Requirement
Write out the line that holds "Given: Browse for the Source folder" together with every line that follows it to the end of the material below, exactly. Omit the pictures.

※

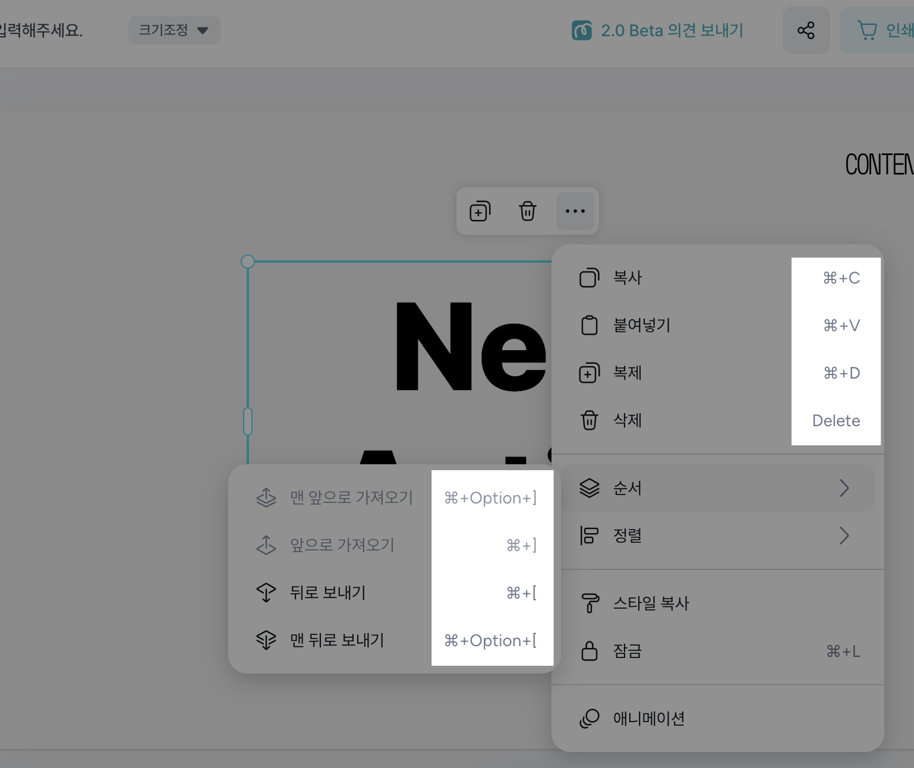Screen dimensions: 914x768
Task: Choose 맨 뒤로 보내기 option
Action: [x=337, y=640]
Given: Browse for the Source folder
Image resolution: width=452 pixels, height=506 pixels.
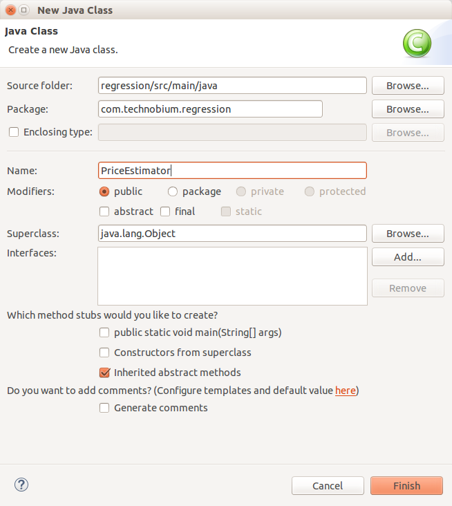Looking at the screenshot, I should (408, 86).
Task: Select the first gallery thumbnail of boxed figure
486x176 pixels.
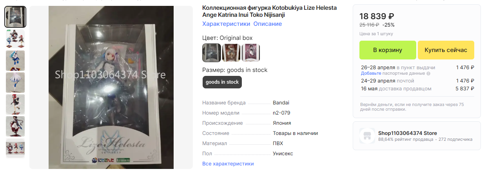Action: tap(15, 17)
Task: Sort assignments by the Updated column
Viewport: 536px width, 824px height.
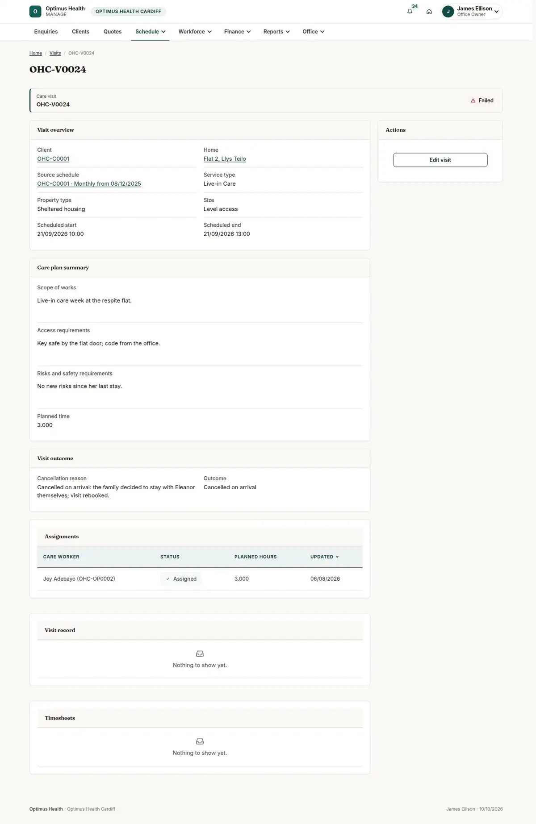Action: tap(324, 557)
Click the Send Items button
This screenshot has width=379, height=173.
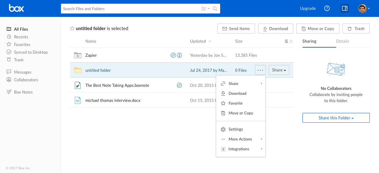pos(236,29)
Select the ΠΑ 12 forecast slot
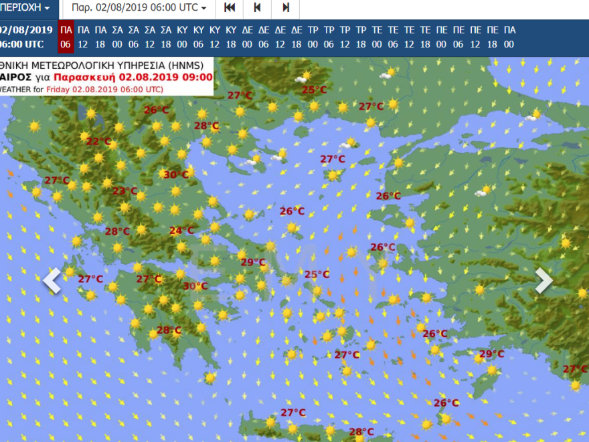Viewport: 589px width, 442px height. coord(83,37)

※

Task answer
Given: Browse for the Source folder
Image resolution: width=452 pixels, height=506 pixels.
Looking at the screenshot, I should (408, 86).
Task: Select the first gallery thumbnail of boxed figure
486x176 pixels.
Action: tap(15, 17)
Task: Sort assignments by the Updated column
Viewport: 536px width, 824px height.
Action: tap(324, 557)
Click the Send Items button
This screenshot has width=379, height=173.
pos(236,29)
Select the ΠΑ 12 forecast slot
Viewport: 589px width, 442px height. coord(83,37)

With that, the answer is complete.